#### EXCERPTED TEXT

But even more than this, shade-grown cocoa forms part of the forest ecosystem itself. Since 2013, the RSPB has been investigating the biodiversity value of different types of habitat found around Gola. The results indicate that forest-dependent bird communities on cocoa farms are similar to those found within the National Park and other forest habitats. By contrast, bird communities in other farmland habitats are distinctly less diverse. This suggests that shade-grown cocoa represents a good proxy for forest habitat and could play an important role in connecting areas of primary forest.

This is particularly important because the decades of deforestation in West Africa have left only pockets of primary rainforest standing in a mosaic of community and agricultural lands. Only small areas of forest are legally protected from destruction, the habitat outside of these areas needs to be conserved in alternative ways.

For the pockets of National Parks found across the Greater Gola Landscape to function properly as an ecosystem they need to be connected and allow movement of wildlife between them. Our research suggests that traditional shade-grown cocoa farming could play a significant role in this, while enabling communities to earn a sustainable income off the land. Furthermore, cocoa farming provides economic value to having the community forest standing and this helps minimise the risk of it being cleared for other economic gains which have less biodiversity value, like timber forestry and mining.

########

§ PROBLEM TO WORK ON:
According to the passage on shade-grown cocoa, since what year has the RSPB been studying the biodiversity value of habitats around Gola? These records were drawn from a separate source.

#### INFORMATION

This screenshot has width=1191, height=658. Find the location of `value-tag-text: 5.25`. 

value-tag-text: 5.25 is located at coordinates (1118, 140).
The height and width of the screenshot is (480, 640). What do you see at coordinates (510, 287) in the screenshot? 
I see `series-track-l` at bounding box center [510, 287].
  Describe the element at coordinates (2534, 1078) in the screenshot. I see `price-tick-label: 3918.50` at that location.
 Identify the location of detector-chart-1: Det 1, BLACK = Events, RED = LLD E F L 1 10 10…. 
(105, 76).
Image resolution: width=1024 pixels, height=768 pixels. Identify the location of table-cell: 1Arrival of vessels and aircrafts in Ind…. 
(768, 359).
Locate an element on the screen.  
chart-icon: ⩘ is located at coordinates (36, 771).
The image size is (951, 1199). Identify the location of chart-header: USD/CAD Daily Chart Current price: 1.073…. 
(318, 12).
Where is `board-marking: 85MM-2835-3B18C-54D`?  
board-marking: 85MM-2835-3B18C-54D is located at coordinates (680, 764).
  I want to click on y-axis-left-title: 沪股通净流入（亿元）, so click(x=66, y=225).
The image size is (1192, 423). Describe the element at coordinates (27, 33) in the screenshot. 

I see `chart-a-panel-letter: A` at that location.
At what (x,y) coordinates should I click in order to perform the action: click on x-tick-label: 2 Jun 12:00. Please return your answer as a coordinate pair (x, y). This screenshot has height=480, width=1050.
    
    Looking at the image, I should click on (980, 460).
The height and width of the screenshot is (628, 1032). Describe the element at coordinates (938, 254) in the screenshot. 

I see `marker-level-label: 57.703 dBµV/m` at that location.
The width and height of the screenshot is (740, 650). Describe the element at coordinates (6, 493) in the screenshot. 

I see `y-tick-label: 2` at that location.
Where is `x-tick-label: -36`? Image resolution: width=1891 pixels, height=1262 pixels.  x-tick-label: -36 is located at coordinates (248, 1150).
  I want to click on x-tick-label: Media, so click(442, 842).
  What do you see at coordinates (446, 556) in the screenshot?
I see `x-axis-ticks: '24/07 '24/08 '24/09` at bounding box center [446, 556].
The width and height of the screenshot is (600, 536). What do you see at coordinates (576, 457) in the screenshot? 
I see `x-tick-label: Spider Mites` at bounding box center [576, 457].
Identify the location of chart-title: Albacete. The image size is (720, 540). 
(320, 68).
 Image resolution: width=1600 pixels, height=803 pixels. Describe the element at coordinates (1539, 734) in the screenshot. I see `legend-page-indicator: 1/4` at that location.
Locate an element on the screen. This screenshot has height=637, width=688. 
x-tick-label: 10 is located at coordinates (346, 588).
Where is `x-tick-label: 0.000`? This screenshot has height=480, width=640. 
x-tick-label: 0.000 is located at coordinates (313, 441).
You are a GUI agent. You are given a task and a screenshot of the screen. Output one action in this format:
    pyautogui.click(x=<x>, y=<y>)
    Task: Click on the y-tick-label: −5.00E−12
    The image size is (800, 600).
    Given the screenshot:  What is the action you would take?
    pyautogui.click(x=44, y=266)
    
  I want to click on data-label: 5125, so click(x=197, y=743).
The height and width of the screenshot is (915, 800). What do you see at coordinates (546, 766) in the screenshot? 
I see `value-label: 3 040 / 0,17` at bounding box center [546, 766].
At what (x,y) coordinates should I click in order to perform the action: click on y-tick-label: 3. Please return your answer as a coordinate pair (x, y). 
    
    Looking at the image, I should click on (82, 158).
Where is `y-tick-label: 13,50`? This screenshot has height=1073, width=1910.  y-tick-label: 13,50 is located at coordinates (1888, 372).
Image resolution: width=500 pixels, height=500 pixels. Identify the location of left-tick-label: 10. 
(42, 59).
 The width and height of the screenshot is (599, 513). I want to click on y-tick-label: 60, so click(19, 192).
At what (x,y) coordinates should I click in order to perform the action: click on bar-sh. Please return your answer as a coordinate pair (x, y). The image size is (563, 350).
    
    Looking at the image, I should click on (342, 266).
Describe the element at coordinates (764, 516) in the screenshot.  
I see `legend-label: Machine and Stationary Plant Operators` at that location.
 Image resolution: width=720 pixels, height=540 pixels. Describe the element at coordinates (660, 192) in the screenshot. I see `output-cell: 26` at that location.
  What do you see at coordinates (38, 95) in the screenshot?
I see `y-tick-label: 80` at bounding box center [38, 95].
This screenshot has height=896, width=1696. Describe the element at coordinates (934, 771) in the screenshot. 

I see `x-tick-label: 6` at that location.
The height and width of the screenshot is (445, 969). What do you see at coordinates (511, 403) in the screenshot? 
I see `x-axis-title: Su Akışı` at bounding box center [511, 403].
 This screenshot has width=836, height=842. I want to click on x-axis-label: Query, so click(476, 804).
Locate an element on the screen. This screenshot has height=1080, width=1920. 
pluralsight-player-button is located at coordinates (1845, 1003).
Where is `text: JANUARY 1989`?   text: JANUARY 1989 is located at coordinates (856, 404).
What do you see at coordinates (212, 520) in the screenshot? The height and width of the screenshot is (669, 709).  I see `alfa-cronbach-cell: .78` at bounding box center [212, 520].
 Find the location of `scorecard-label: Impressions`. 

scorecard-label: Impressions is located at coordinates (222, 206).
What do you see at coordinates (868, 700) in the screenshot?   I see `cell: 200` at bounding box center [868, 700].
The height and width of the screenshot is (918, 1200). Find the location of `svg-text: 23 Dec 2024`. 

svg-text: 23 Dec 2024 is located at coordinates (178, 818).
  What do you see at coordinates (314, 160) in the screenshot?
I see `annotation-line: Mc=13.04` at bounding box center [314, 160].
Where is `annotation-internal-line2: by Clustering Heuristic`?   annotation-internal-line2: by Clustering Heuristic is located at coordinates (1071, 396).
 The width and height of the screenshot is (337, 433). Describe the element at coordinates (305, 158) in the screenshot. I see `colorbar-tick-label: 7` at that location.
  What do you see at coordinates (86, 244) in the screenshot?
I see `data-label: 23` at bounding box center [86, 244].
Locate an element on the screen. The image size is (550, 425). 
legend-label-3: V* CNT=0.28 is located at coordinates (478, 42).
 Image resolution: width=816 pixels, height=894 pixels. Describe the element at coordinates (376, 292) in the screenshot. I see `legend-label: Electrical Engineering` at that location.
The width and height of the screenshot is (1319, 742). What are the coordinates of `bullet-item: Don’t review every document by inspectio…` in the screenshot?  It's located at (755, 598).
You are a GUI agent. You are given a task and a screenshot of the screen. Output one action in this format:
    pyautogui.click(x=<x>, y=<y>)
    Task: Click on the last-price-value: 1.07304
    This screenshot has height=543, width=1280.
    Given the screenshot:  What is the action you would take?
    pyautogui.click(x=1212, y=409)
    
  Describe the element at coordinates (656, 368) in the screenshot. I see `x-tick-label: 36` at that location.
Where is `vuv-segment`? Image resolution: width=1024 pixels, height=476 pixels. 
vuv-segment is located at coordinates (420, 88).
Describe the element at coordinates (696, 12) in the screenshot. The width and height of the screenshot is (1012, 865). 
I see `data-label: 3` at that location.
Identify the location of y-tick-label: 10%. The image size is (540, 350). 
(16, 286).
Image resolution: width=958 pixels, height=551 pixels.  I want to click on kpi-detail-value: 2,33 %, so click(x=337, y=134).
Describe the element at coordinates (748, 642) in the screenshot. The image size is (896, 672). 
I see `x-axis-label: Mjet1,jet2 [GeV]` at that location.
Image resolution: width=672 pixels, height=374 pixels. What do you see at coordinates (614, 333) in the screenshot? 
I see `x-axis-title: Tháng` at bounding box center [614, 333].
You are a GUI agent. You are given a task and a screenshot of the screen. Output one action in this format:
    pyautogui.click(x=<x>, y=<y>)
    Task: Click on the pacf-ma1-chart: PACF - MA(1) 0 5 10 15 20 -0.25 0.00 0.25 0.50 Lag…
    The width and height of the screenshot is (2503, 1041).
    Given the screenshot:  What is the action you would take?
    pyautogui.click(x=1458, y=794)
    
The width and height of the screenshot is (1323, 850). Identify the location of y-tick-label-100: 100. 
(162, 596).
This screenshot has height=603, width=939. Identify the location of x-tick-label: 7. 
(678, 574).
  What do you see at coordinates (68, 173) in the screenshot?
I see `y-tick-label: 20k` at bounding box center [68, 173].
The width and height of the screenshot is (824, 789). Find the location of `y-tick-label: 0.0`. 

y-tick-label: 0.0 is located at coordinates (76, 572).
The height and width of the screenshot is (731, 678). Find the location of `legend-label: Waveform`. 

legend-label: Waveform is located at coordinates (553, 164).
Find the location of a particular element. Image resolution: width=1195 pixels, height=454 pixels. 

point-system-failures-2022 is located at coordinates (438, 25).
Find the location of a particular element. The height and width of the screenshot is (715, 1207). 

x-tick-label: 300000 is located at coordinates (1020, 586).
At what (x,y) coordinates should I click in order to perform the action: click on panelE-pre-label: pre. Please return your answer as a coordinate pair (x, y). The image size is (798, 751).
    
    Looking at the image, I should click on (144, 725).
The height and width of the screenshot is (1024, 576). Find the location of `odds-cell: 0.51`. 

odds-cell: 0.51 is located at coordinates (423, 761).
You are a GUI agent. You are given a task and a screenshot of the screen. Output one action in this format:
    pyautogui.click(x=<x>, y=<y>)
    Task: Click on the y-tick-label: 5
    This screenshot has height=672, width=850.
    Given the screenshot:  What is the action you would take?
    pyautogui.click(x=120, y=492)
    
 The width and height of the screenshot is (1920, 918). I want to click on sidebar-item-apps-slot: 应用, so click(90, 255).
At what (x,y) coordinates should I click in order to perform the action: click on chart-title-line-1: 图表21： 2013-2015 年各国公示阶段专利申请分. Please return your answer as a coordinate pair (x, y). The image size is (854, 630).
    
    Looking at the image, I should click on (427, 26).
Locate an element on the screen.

########

§ FINISHED EXERCISE:
Since 2013.